EXERCISE: Your copy should begin at the line containing "Image resolution: width=496" and end at the last line of the records below, matching each line exactly and leaving out pictures.

*** PROVIDED RECORDS ***

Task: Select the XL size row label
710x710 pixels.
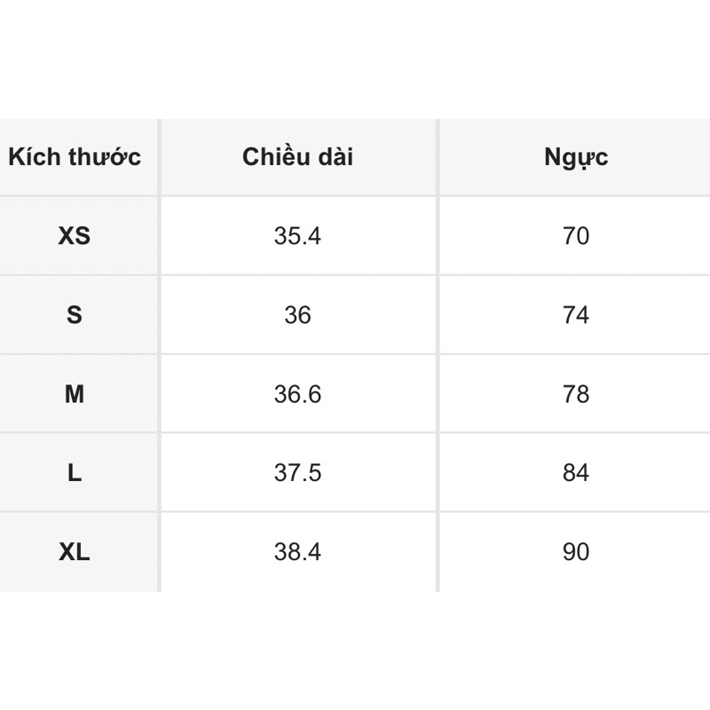Action: pos(75,552)
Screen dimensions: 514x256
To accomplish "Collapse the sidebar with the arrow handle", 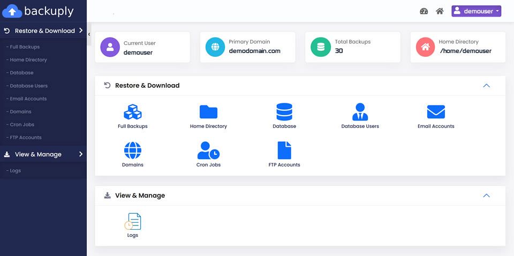I will pyautogui.click(x=89, y=34).
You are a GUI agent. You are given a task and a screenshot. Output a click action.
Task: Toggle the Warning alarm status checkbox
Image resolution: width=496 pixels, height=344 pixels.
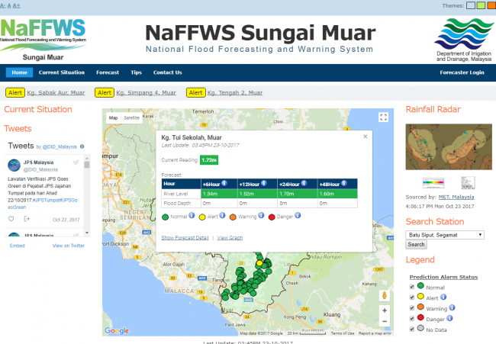pyautogui.click(x=411, y=308)
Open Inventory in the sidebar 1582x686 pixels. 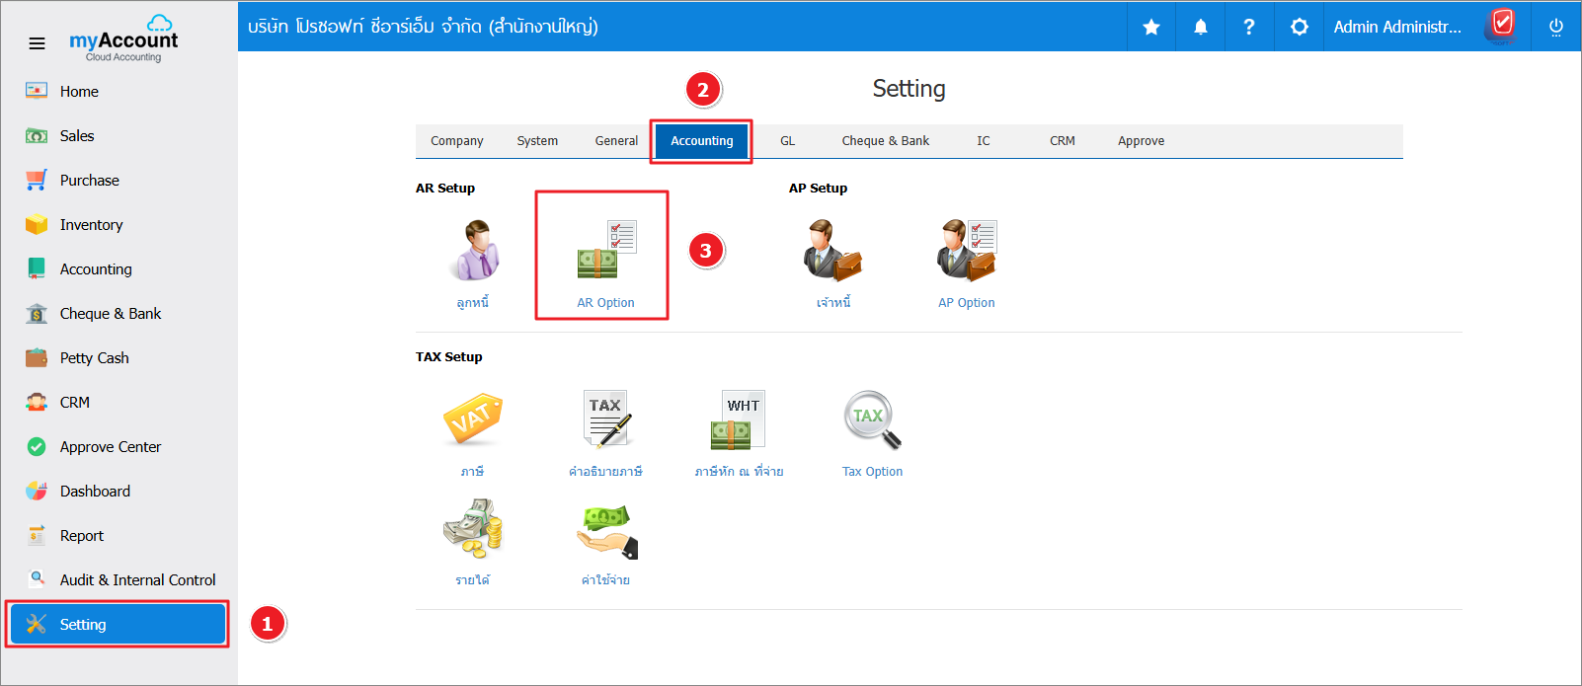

***

RESPONSE AREA:
Image resolution: width=496 pixels, height=344 pixels.
pyautogui.click(x=411, y=308)
Open Inventory in the sidebar 1582x686 pixels. 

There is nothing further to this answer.